The Stranger is not your usual Agatha Christie, by reason of the fact that it was written by Agatha Christie. Hobart Repertory Theatre Society was originally to present Love from a Stranger, which is the Frank Vosper adaptation of Christie’s work, in 2020. Subsequently, the company secured the rights for the first incarnation of the play which was only published in 2017 and they are the second or third company to do so.
The stock characters one associates with Christie are not in evidence. There is no Miss Marple, no Hercule Poirrot and no witless constable. Familiar are the servants, Pip Tyrell and Astrid Teifholz, as audiences have seen them before- archetypal domestics – one dour and humourless, the other ingenuously amusing.
So far, so good. In the first of three acts, the situation is established, Hobart in in the 1930’s, and the main characters appear. Angela Zonno, as Doris West, only appears in this first act. In her debut performance with HRTS she is assured and comfortable in her role. If there is a fault in the script, it is that she and Tyrell do not reappear.
Jon Lenthall assumes the lesser of the two male roles but makes the most of the part. What might have been a stock character is believably developed in Lenthall’s hands.

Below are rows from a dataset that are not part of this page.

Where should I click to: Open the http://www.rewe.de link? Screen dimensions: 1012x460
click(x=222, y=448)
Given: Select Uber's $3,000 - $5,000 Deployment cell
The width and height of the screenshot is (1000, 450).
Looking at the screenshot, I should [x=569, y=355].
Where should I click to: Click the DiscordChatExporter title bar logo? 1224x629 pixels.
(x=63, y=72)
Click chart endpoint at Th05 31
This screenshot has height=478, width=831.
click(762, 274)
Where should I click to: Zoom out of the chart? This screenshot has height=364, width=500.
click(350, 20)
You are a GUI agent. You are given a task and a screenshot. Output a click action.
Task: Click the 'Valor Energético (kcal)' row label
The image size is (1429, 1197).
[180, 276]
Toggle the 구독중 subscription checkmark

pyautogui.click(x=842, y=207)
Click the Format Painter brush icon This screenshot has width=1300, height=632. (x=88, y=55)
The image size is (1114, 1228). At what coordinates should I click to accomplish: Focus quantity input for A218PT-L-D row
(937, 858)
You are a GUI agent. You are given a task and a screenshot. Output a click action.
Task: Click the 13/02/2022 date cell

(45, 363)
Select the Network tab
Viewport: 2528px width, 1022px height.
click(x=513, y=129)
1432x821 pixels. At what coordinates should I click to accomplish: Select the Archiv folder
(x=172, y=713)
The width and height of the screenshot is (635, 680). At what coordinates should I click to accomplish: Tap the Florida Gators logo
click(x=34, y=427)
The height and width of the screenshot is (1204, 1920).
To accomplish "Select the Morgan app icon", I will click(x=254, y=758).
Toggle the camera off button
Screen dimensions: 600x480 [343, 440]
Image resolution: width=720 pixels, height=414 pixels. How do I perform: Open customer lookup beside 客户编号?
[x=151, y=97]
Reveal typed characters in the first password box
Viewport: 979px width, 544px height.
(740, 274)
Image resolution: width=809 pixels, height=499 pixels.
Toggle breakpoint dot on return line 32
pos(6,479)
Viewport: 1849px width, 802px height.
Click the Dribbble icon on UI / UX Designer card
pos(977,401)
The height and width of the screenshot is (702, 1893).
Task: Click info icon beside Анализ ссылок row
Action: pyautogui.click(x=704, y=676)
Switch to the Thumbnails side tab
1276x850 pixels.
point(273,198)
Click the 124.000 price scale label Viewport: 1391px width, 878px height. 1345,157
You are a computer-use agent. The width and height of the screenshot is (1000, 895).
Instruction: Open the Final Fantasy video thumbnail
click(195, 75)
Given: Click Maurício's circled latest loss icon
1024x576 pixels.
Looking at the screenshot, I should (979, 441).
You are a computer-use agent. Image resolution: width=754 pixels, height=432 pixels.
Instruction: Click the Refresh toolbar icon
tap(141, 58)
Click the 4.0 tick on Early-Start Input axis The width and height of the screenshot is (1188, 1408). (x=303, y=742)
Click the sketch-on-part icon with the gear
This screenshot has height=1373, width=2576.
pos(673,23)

Karen Kluss as Enid Bradshaw and Steven Jones as Gerald Martin share the stage for the greater part of the play. Like a slow-motion train wreck, it is impossible not to look away, as these two bring the play to its climax. The Stranger is something of a psychological thriller and it is no spoiler that the characters are required to undergo transformation as a consequence of deceit, love, betrayal, and the exigency of extremity. Without divulging the ending, it is difficult to say more, but it is nail-biting stuff. With the clock (audibly) ticking down, the audience grapples with the inconsistencies of one character who is simultaneously attractive and repulsive and another who is both naïve and perceptive.
The piece is enhanced by an evocative sound scape, effective lighting, and a startling use of symbolism. The set is stylised, suggestive of the era, without the ponderous detail typical of such productions. At no point does it ever feel like Tasmania (jokes to that effect are jarring), but it does allow the focus to be on the performances.
The Stranger gains momentum imperceptibly. If the urge to warn the actors of impending peril can be resisted, the denouement is cathartic.